Hernes is a senior physician and works daily at the PET center at Ullevål hospital.
She says that, in her experience, it is very rare that they take a PET scan of breast cancer patients.
This despite the fact that she believes patients with “some spread” will benefit from it.
Hernes says that they work closely with radiologists, but that nuclear medicine does the imaging in a different way.
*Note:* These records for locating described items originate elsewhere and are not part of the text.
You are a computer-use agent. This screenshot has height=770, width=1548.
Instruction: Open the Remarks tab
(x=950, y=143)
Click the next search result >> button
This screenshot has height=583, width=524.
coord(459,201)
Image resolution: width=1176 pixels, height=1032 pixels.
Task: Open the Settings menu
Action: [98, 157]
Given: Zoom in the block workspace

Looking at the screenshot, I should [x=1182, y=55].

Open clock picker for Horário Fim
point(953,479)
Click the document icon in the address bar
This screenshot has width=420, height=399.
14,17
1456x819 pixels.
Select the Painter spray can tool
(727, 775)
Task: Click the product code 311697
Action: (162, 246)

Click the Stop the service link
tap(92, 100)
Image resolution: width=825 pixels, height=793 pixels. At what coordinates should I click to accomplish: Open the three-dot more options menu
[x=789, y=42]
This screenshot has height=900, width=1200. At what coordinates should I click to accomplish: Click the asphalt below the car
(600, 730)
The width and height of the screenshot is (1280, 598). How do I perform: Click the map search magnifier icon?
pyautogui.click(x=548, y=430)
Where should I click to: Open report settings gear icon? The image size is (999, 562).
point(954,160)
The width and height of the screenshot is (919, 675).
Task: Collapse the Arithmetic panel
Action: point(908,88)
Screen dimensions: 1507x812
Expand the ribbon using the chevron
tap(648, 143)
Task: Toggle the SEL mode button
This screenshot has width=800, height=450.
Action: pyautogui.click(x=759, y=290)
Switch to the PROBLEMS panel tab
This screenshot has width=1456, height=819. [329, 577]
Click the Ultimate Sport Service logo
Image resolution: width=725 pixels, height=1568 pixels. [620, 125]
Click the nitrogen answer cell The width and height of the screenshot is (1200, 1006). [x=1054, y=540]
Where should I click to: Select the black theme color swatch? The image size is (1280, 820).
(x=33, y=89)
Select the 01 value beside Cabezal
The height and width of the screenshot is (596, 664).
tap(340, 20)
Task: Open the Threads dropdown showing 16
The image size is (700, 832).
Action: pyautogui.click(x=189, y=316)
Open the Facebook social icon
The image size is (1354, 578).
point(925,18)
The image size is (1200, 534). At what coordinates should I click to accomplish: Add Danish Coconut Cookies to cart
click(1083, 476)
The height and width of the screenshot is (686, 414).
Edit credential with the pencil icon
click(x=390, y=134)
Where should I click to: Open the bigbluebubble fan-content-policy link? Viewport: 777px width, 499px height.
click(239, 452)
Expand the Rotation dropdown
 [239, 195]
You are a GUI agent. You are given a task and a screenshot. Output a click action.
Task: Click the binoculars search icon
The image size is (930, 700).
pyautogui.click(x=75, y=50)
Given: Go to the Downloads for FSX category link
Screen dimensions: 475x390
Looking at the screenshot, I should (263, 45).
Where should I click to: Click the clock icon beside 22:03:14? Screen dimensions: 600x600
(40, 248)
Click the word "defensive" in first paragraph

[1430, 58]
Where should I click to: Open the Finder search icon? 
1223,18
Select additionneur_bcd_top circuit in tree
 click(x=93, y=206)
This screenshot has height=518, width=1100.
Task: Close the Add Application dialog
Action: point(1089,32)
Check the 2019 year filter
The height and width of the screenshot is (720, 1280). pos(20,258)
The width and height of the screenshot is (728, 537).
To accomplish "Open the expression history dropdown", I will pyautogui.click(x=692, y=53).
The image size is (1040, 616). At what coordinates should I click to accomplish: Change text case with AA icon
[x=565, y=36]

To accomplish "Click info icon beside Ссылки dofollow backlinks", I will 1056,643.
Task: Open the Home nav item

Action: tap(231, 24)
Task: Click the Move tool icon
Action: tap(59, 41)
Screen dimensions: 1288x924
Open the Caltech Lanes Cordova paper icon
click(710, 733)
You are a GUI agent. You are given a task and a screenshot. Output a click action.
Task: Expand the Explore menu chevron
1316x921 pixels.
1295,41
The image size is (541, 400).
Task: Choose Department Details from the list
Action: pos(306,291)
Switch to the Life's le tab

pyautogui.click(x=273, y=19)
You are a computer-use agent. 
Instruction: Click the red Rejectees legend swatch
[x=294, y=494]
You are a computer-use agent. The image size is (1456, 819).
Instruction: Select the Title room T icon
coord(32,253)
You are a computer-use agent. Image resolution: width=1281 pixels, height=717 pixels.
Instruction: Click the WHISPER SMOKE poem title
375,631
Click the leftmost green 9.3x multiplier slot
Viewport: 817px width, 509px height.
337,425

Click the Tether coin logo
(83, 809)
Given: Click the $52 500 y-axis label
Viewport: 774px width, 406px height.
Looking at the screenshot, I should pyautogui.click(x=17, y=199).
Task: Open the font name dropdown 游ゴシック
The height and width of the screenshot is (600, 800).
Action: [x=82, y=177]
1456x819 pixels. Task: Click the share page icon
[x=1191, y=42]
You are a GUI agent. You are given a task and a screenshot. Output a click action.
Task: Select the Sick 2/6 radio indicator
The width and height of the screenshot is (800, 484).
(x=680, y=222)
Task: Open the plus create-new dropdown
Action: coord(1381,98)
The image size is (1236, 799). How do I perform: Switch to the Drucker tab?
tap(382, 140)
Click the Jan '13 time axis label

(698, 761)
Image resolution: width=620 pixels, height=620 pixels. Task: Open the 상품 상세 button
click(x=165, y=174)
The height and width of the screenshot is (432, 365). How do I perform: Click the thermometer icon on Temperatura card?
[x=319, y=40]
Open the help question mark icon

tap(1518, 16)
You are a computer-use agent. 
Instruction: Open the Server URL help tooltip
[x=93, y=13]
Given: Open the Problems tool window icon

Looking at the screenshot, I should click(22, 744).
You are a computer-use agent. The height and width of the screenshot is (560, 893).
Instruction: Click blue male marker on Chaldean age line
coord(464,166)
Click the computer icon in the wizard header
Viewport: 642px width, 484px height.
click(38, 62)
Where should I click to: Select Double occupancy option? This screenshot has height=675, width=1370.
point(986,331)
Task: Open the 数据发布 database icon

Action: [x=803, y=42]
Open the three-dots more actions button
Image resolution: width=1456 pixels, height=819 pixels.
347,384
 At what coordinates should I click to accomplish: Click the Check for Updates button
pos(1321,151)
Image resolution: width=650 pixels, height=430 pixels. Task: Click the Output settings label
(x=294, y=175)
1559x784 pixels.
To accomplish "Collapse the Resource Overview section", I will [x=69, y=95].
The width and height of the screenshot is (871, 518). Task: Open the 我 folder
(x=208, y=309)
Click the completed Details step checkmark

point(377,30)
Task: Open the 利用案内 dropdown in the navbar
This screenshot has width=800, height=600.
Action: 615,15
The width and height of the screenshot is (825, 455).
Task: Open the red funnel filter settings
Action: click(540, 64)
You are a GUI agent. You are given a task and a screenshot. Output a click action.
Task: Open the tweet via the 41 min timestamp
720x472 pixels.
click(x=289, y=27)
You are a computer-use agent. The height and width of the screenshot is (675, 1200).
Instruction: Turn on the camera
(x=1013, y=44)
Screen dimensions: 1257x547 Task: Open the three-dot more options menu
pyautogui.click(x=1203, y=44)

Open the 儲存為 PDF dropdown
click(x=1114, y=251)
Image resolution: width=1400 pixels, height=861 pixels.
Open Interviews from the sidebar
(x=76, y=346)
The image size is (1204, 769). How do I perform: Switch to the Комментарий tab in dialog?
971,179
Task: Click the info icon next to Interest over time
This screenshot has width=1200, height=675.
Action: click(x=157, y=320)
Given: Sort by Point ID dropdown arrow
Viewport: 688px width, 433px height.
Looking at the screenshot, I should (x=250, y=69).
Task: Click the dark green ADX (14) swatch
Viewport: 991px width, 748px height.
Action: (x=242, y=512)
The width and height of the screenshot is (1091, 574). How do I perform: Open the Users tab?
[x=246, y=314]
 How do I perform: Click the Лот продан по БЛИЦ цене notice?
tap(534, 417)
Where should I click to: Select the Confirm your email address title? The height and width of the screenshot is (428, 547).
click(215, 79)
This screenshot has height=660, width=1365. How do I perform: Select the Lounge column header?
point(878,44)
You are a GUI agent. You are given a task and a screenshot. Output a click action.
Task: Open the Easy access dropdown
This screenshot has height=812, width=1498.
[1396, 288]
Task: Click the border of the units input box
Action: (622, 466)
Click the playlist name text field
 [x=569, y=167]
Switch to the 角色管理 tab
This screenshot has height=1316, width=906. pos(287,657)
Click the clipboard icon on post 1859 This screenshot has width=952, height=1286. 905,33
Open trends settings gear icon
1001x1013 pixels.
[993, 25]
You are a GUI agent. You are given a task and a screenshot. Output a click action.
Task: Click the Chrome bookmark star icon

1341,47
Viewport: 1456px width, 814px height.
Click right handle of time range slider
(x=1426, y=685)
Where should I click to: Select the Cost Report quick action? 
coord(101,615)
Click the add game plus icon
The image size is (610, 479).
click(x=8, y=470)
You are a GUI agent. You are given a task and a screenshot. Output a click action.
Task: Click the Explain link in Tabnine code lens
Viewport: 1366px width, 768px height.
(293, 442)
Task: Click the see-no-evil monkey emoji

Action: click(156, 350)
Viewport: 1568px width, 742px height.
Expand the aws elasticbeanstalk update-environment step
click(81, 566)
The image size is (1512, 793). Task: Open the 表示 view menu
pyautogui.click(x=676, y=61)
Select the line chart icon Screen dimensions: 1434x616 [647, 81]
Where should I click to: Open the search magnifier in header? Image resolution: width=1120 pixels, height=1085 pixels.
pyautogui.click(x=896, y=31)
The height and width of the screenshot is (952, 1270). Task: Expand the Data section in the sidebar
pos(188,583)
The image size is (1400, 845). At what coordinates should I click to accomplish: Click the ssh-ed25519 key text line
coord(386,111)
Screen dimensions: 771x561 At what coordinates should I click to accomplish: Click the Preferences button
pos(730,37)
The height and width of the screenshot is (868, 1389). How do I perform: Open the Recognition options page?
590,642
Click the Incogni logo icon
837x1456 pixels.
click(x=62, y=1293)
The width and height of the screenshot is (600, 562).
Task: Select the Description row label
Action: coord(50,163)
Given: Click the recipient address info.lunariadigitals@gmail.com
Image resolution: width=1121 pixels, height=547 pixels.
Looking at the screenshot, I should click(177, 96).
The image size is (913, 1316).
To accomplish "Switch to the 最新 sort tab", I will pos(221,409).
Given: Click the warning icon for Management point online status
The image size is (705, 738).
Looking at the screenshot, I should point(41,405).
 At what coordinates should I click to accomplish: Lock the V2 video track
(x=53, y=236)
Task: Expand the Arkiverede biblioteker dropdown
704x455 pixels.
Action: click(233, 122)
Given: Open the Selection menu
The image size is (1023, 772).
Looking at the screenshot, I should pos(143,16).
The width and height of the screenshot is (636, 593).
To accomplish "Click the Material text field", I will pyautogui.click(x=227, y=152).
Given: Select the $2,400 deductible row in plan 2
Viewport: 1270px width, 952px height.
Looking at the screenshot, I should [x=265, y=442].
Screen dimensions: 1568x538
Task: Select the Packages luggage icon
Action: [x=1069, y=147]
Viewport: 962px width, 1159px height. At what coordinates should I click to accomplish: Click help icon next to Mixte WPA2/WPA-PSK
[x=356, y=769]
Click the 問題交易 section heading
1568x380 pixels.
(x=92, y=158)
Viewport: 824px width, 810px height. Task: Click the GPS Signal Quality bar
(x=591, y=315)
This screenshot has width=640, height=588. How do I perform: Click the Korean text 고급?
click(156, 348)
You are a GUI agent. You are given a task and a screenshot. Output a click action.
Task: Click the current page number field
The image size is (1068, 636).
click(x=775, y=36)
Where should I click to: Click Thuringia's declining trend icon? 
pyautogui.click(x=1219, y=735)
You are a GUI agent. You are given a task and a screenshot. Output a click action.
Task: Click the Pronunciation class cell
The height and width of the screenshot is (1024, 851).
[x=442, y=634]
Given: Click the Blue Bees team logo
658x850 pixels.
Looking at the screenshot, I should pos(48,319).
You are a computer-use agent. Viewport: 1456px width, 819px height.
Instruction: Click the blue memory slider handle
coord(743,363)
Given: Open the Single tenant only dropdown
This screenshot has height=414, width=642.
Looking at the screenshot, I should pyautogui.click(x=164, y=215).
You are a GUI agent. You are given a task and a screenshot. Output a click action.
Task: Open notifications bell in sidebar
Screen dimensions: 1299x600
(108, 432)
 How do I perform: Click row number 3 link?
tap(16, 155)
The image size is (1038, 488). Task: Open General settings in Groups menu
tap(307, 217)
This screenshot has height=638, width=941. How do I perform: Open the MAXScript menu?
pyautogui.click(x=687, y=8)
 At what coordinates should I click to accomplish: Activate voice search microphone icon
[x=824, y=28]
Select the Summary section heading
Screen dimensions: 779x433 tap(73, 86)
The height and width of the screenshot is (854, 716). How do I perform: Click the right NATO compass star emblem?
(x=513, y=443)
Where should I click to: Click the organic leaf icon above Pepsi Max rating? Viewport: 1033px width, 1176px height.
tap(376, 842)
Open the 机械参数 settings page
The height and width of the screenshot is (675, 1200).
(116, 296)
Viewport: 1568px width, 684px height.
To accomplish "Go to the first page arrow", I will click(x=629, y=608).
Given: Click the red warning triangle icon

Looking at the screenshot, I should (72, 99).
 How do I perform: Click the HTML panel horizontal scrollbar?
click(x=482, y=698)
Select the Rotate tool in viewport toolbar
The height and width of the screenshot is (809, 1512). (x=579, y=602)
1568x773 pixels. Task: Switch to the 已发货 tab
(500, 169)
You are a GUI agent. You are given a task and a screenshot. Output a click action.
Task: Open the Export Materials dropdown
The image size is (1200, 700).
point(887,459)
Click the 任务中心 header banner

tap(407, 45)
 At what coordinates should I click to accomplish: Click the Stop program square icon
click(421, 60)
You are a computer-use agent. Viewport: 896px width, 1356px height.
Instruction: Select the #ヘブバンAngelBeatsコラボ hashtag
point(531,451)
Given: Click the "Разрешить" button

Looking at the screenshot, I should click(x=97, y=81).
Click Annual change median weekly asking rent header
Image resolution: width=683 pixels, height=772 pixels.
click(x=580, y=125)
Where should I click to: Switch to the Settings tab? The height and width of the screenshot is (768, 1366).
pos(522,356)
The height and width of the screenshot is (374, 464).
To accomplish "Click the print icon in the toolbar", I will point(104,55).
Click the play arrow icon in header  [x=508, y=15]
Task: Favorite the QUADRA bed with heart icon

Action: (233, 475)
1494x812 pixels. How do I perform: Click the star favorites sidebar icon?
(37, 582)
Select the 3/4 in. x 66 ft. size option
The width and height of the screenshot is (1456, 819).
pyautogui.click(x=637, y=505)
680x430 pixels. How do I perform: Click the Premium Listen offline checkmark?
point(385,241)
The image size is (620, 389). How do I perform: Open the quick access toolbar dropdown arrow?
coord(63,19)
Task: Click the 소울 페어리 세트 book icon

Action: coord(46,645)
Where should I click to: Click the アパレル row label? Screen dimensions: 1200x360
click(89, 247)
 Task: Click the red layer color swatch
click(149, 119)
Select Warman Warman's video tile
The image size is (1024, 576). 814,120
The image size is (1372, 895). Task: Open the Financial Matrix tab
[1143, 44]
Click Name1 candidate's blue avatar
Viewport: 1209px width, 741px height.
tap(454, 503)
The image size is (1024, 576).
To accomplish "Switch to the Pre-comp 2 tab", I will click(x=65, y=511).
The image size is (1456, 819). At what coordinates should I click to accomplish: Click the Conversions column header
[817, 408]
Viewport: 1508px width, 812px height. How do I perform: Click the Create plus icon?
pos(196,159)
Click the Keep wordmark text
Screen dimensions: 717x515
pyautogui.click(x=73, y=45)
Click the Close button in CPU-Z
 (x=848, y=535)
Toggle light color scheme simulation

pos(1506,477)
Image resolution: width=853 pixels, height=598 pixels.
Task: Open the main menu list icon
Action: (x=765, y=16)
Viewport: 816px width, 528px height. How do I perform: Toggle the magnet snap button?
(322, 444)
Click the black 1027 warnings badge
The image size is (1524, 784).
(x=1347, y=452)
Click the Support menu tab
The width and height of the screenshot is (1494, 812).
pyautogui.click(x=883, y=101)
– We depict properties and get other information. We work closely with the radiologists and complement each other in the diagnostic area. But these are completely different fields of study, and it is important to get along, she points out.
Naume, for his part, says that there has been no request from nuclear medicine to join the Norwegian Breast Cancer Group.
He also points out that there are already radiologists in the group, and that it is not necessarily easy to expand the group further.
Professional question
So why is it that Denmark uses PET scans on breast cancer patients, while Norway hardly does?
Health and care minister Ingvild Kjerkol (Ap) does not want to answer that, and indicates that it is a “professional question”.
Both the Ministry of Health and Care and the Directorate of Health refer to the Norwegian Breast Cancer Group.
– It’s not like you need PET to get an overview in all contexts, but if you need PET to get that overview, then you use it, says manager Bjørn Naume, and adds:
– All breast cancer patients should be assessed for the right imaging examination, which also includes assessment of PET.
– I don’t understand why
Elin Aase from Klepp has put on a washing machine and hung it on a laundry during NRK’s visit. Now she must lie down to rest.
The 33-year-old does not understand why she did not get a PET scan when she asked for it. If she had lived in Denmark, she would have had it.
Chief physician Ingvil Mjaaland at Stavanger University Hospital replies to NRK in an email:
“On the basis of the patients’ information and clinical examination, treated doctors concluded that there was no suspicion of relapse (relapse, journal note). Therefore, no basis was found for requisitioning a PET scan.»
That explanation is not good enough for Aase.
– I don’t understand why Norway and Denmark have such big differences. In both countries the hospitals are public, and therefore I cannot understand why we in Norway do not use the latest and best imaging technology.